1.1 Responsible and ethical business is the core of Lemeks Grupp companies. When promoting trust and transparency among its employees, customers, and partners, Lemeks Grupp considers it important to act in accordance with the law and respects public interest. Lemeks Grupp values the integrity and law-abiding behaviour of its employees and other co-operation partners and encourages reporting any breaches and misconduct at the workplace, while ensuring full protection for those reporting such breaches.
1.2 The Procedure for Reporting Work-related Breaches (hereinafter Procedure) specifies the procedure for submitting and processing reports of work-related breaches concerning companies belonging to Lemeks Grupp (hereinafter Lemeks Grupp or the Group) and the protection of the reporting person from retaliation.
13 The objective of the Procedure is to eliminate such breaches as quickly as possible and with minimal public attention, so as to prevent their possible impact on the safety and security of employees, co-operation partners, customers, etc., as well as on the performance of work and the reputation of companies and institutions.
1.4 The Procedure applies and internal reporting is intended for all employees of the Lemeks Grupp, regardless of their position or status (including, for example, job applicants, former employees, temporary employees, and trainees), members of the Management Board and Supervisory Board, as well as all persons providing services to the Group, such as external consultants, employees of service providers and co-operation partners, etc.

2.1 By work-related breaches, including potential breaches, Lemeks Grupp means misconduct resulting from acts or omissions in which case a company belonging to the Group or an employee, associated co-operation partner, subcontractor, or other party associated with the Group violates applicable legislation, or if its actions are contrary to the purpose of the law or the Group’s internal rules and may damage the reputation or financial results of the Group or a specific company or the society as a whole.
2.2 Such breaches may be related to any domain, incl. public procurements, financial services, products and markets, prevention of money laundering and terrorist financing, product safety and compliance, transport safety, environmental protection, public health, etc.
2.3 Examples of misconduct include:
2.3.1 breach of procedures and internal rules established within the Group;
2.3.2 endangering people’s health and safety;
2.3.3 inappropriate or unethical behaviour;
2.3.4 discrimination, harassment, persecution, incl. workplace bullying;
2.3.5 breach of contract;
2.3.6 misuse of resources;
2.3.7 misappropriation of the Group’s assets;
2.3.8 fraud or intentionally committed mistake upon the preparation, evaluation, review, and/or audit of financial statements and documents;
participation in, or approval of, breaches through deliberate suppression or concealment of information related thereto or other acts or omissions at the workplace that are in conflict with legal and moral standards.
2.3.9 participation in, or approval of, breaches through deliberate suppression or concealment of information related thereto or other acts or omissions at the workplace that are in conflict with legal and moral standards.

3.1 Reports of potential breaches (hereinafter Report of Breach) can be submitted electronically to the e-mail address teavita@lemeks.ee
3.2 A person reporting a breach (hereinafter Reporting Person) may submit a Report of Breach complete with his or her personal data or anonymously.

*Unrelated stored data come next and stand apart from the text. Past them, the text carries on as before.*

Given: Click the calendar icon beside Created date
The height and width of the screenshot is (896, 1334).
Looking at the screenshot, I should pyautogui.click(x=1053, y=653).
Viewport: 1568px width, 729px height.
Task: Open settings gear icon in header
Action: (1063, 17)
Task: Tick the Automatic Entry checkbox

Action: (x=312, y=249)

In cases where a Report of Breach is submitted anonymously, it will not be possible to contact the Reporting Person and provide feedback, request additional information if necessary, and inform about the application of follow-up actions.
3.3 When reporting a breach, Lemeks Grupp requests provision of at least the following information:
3.3.1 the Reporting Person’s first and last name (optional);
3.3.2 the Reporting Person’s contact details (optional);
3.3.3 the Reporting Person’s position or co-operation relationship (optional);
3.3.4 circumstances of the breach:
1) time and place of the breach
2) description of the breach
3) persons associated with the breach
4) consequences of the breach, if any
5) names of persons also aware of the breach
6) whether and to whom the breach has been reported and with what result
7) evidence supporting the claims (if any)
8) if the Report is submitted at the request of another person, the name of the person
3.3.4 request or refusal to receive confirmation of receipt of the Report of Breach;
3.3.4 request or refusal to receive feedback about the processing;
3.3.4 request or refusal to receive notification about the outcome of the processing.
3.4 The Reporting Person must act in good faith and have reasonable belief in that the submitted Report of Breach and the claims contained therein are true. Deliberate submission of a false Report of Breach is prohibited.

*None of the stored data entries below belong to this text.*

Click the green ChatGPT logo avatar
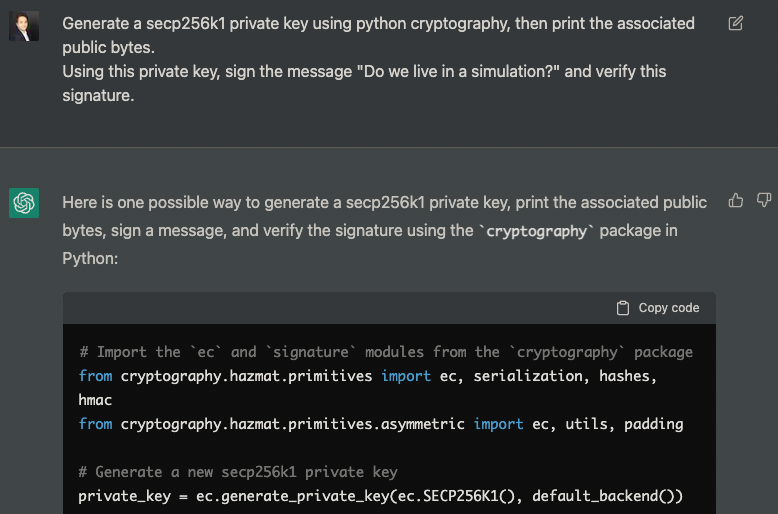The height and width of the screenshot is (514, 778). point(24,203)
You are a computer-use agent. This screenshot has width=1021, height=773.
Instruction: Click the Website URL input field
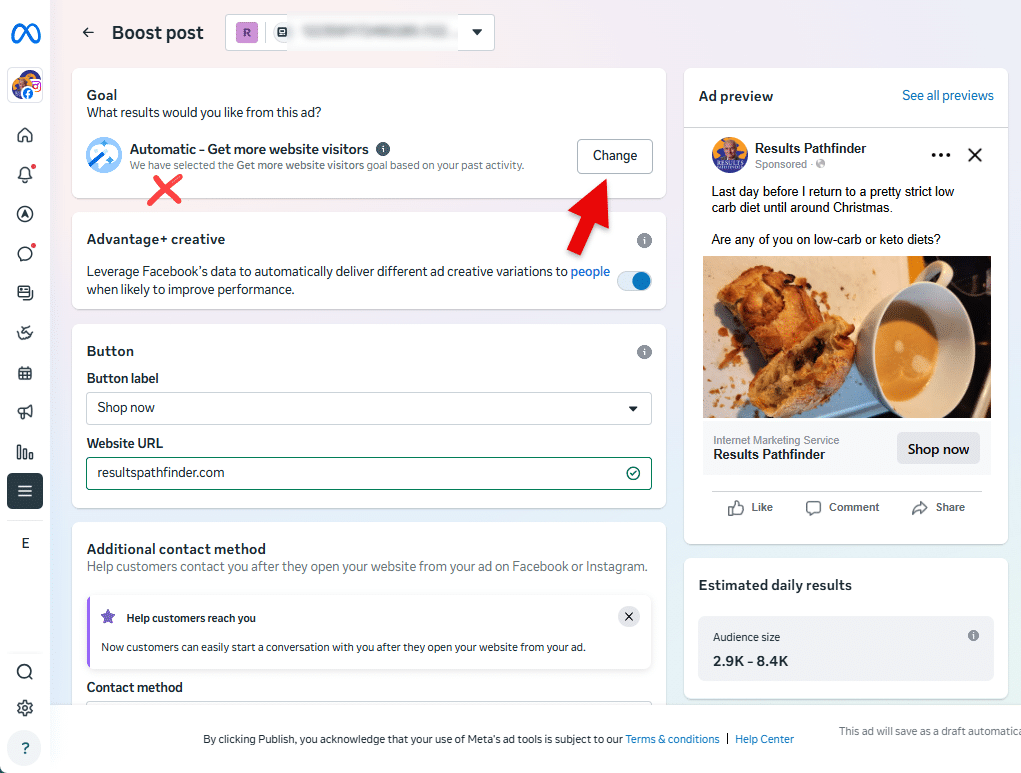coord(355,473)

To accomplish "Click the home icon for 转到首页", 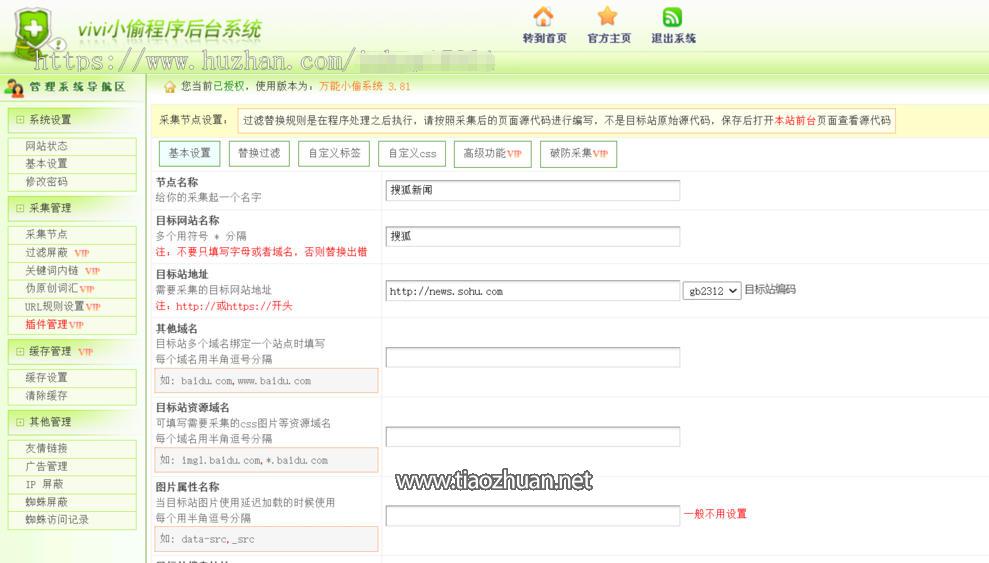I will (543, 17).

4.1 Lemeks Grupp ensures that the reporting channel is managed and accessed only by the Chief Financial Officer of Lemeks Grupp, who forwards received Reports of Breach to the person designated to process Reports of Breach or to his or her deputy (hereinafter Competent Person). All Reports of Breach are processed confidentially to protect the identity of the Reporting Person and any third parties mentioned in the Report.
4.2 A confirmation of the receipt of the Report of Breach will be sent to the Reporting Person no later than 7 (seven) days after the receipt of the Report, unless the Reporting Person has expressly prohibited the sending of the confirmation or there is reason to believe that this would endanger the Reporting Person’s confidentiality.
4.3 Investigation and processing of the information provided in a Report of Breach submitted anonymously may be waived if the information provided is insufficient for conducting an investigation and additional information is not available because of the anonymous submission.
4.4 A Report of Breach is processed thoroughly and comprehensively. If necessary, additional explanations regarding the breach are requested from the Reporting Person or other persons involved in the processing while ensuring the confidentiality of the Reporting Person.
4.5 The Competent Person draws up a conclusion regarding the case stated in the Report of Breach, in which conclusion the follow-up action plan and the persons required to submit a report on the outcome of the processing to the Competent Person are specified.
4.6 The Reporting Person is provided with feedback on the conclusion and follow-up actions as soon as possible, but no later than 3 (three) months from the receipt of the Report of Breach. The Reporting Person is also provided with feedback on the outcome of the processing of the breach. No feedback is provided if the Reporting Person has explicitly prohibited sending the feedback or if there is reason to believe that it would endanger the Reporting Person’s confidentiality, if providing feedback would be contrary to the law, or if the Report was submitted anonymously.
4.7 If no breach is ascertained during the investigation, the processing is concluded and the case is closed.
4.8 If a Report of Breach cannot be processed based on this Procedure in accordance with requirements provided by law, the Report of Breach is forwarded immediately, but no later than on the 5th (fifth) working day from its receipt, complete with the relevant annexes, to another competent authority and the Reporting Person is notified about this, unless the Reporting Person has expressly prohibited the sending of confirmation or there is reason to believe that it would endanger the confidentiality of the Reporting Person.
4.9 If information provided in a Report of Breach should give rise to the suspicion that an offence has been committed or is being planned, in addition to other legal measures, a report of criminal offence may be filed with the prosecutor’s office and the Police.
4.10 In the interests of a potential or ongoing investigation, the Reporting Person undertakes not to disclose information about the reporting of the breach or the existence or progress of the investigation.
4.11 A Report of Breach is stored for 3 (three) years from the date of feedback provision. The procedure for storing Reports of Breaches is established by a regulation of the Government of the Republic.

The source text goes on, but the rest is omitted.